Screenshot grounding data:
----
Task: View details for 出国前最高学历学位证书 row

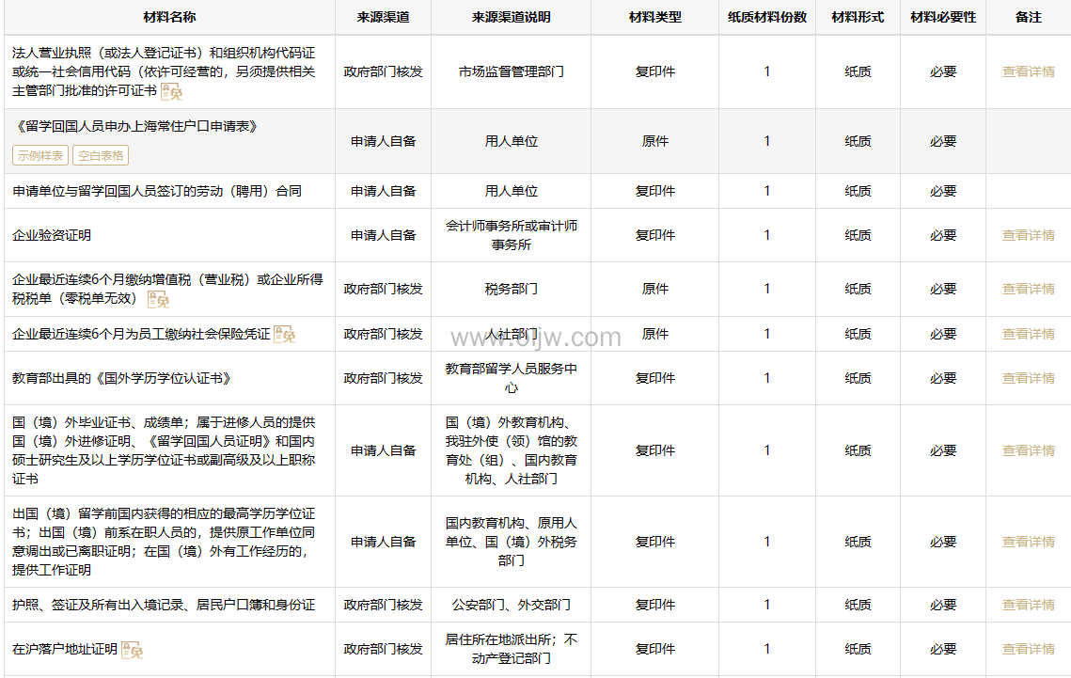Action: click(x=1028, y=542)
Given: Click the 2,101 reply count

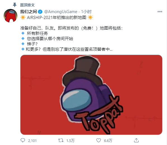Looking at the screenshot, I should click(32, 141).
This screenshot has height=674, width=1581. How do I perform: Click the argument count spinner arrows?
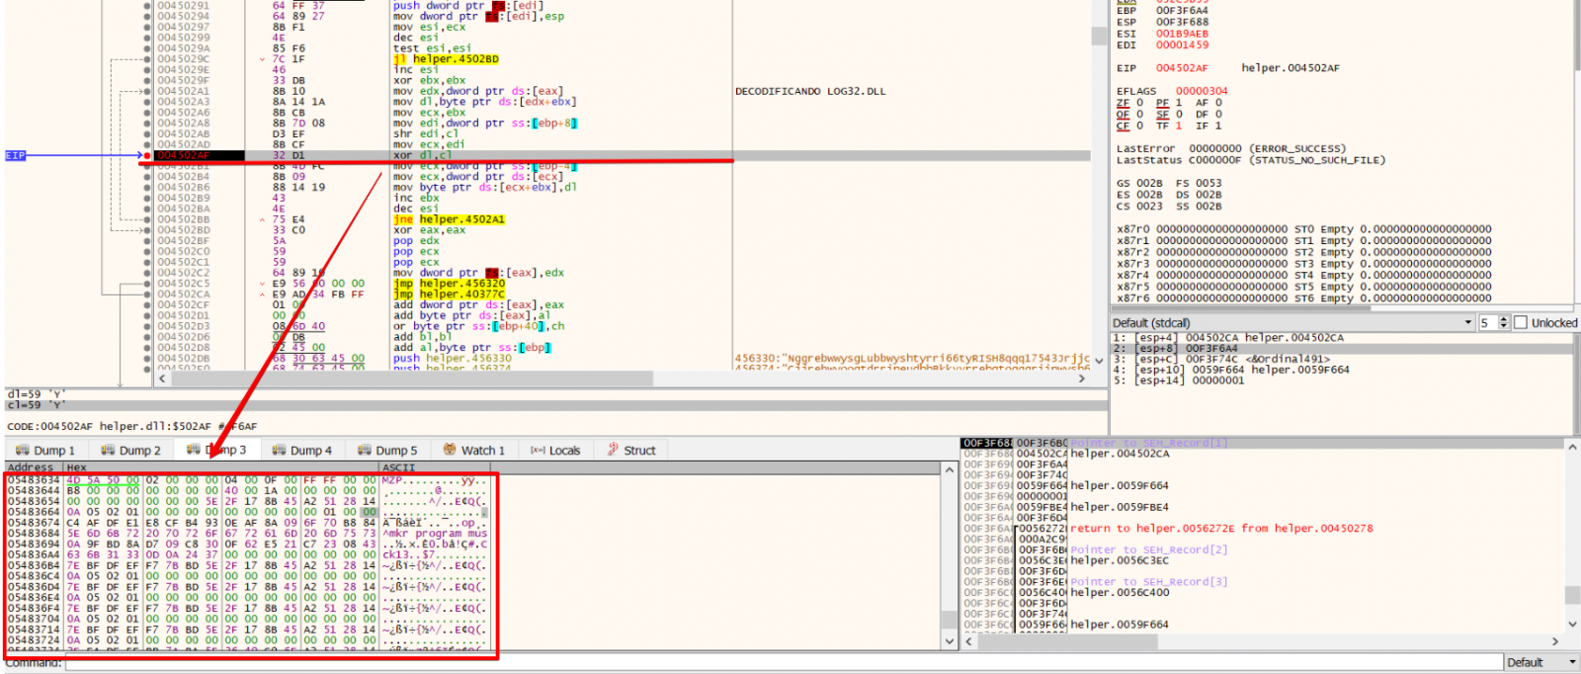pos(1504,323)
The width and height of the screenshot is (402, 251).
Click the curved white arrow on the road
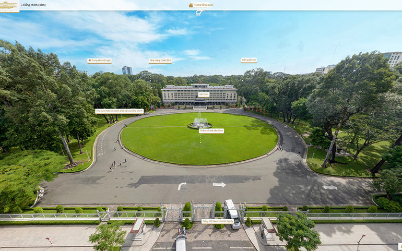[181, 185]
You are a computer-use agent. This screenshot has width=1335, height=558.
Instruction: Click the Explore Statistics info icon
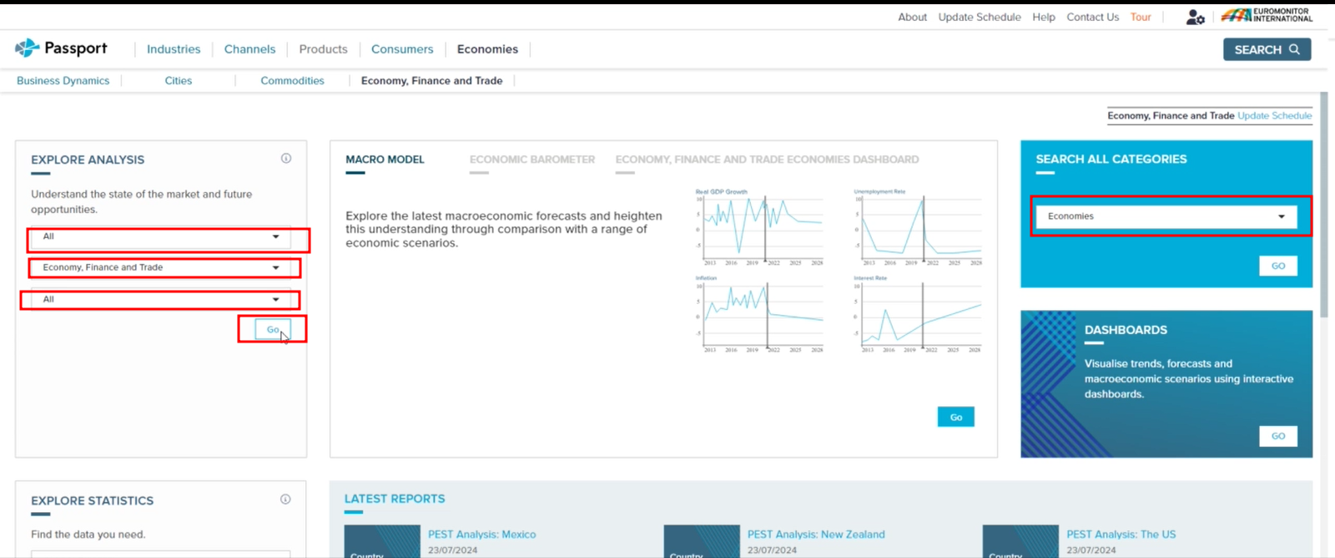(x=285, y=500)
----
- _WORK INSTRUCTION_
Repeat the records above word for word. Pictures stay out of the copy.

- _OUTPUT BELOW_
Task: View details for 出国前最高学历学位证书 row

Action: click(x=1028, y=542)
Given: Click the 2,101 reply count

Looking at the screenshot, I should click(32, 141).
This screenshot has height=674, width=1581. How do I perform: Click the argument count spinner arrows?
pos(1504,323)
The width and height of the screenshot is (402, 251).
Click the curved white arrow on the road
[181, 185]
You are a computer-use agent. This screenshot has width=1335, height=558.
Instruction: Click the Explore Statistics info icon
(x=285, y=500)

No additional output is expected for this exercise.